WORK INSTRUCTIONS
a) In the banana bread page, why does the writer say the bread would make a perfect gift or potluck contribution? Answer in one to three sentences.
b) According to the banana bread page, how many slices does one loaf yield?
c) Extend the banana bread page from its last line.

PAGE EXCERPT
------------------------------------------------------------------------

But making this banana bread in a healthy way doesn’t make it any less easy to make. Just mash some bananas, mix in some eggs and few more ingredients, and bake!
It takes just a few minutes to prep the batter for the oven. Set the timer, walk away, and when the timer beeps, you’ll have a beautiful loaf of banana bread.
So beautiful, in fact, that this bread would make the perfect gift or contribution to a potluck or party. Or you can make it for an after-school snack for the kids.
Even non-Paleo eaters won’t guess that this soft, fluffy, sweet bread is free of grains. Serve with some soft butter or some fruit-sweetened jam for an extra-yummy snack.
The leftovers are wonderful chilled or made into a Paleo version of french toast.
So use up those ripe bananas and make a loaf of Paleo banana bread – you’ll be glad you did!
Coconut Flour Banana Bread Prep Time:10 minutes
Cook Time: 45 minutes
Yield:1 loaf (8-10 slices)

------------------------------------------------------------------------

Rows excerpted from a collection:
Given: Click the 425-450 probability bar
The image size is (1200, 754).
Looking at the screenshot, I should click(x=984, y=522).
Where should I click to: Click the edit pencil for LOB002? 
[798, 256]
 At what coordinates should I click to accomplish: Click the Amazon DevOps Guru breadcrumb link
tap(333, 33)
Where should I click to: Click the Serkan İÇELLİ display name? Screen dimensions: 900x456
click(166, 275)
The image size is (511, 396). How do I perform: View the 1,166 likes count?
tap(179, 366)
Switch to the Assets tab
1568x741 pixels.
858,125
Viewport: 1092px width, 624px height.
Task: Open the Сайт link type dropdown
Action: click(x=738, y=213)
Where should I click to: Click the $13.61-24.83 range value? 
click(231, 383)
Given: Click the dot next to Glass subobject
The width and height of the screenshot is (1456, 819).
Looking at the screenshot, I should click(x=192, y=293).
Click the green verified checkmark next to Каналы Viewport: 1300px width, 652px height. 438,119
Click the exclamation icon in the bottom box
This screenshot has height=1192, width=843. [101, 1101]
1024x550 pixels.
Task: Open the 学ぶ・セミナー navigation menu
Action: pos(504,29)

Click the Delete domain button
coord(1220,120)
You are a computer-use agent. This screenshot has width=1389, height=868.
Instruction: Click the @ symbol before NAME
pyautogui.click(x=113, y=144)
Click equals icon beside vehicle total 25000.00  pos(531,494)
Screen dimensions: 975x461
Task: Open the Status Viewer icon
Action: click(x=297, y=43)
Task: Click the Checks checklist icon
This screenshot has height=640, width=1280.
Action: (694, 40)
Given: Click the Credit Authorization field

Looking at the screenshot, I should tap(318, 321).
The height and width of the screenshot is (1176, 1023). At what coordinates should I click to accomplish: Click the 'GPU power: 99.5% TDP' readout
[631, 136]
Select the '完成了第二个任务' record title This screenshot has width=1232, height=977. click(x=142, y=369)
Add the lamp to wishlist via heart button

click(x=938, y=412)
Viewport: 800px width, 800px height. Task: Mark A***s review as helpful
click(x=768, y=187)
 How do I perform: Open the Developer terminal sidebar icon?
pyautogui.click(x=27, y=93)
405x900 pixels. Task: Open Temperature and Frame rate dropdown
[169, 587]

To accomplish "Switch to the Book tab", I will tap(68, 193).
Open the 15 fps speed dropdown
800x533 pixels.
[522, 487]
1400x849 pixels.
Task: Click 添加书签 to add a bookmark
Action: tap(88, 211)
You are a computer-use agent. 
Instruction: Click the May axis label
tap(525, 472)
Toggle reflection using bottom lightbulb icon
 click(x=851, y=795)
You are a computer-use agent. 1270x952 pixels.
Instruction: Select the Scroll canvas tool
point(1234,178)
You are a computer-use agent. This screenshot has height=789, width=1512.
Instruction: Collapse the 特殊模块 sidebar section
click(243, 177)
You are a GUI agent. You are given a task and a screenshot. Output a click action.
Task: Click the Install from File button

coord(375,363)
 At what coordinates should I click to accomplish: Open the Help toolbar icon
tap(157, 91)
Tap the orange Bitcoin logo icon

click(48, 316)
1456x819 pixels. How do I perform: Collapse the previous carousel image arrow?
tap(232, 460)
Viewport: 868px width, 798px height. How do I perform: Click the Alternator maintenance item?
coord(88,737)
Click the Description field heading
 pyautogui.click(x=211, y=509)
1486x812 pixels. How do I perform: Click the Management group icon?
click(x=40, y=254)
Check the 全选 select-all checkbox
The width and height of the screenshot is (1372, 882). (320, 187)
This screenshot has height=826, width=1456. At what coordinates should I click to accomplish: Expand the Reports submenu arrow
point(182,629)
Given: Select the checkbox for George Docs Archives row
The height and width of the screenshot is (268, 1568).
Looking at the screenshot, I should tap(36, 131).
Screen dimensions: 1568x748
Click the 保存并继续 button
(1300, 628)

------------------------------------------------------------------------

ANSWERS BELOW
a) The writer says the finished loaf is so beautiful that it would make the perfect gift or a good contribution to a potluck or party.

b) One loaf yields 8 to 10 slices.

c)
- 3 bananas
- 4 eggs
- 1/4 cup honey
- 1/3 cup coconut oil, melted
- 1/3 cup coconut flour
- 3 T arrowroot starch
- 1 T cinnamon
- 1/2 t baking soda
- 1/4 t salt
1. Preheat oven to 350°F.
2. Grease a 7.5” by 3.5” loaf pan with a bit of coconut oil.
3. In a large mixing bowl, mash the bananas and mix in the eggs, honey, and coconut oil.
4. Add the coconut flour, arrowroot, cinnamon, baking soda, and salt, and mix well.
5. Transfer to prepared loaf pan.
6. Bake for 45-50 minutes, or until a toothpick inserted near the center of the loaf comes out clean.
7. Let cool a bit, then remove from pan. Either let cool all the way and serve room temperature or chilled, or slice and serve warm.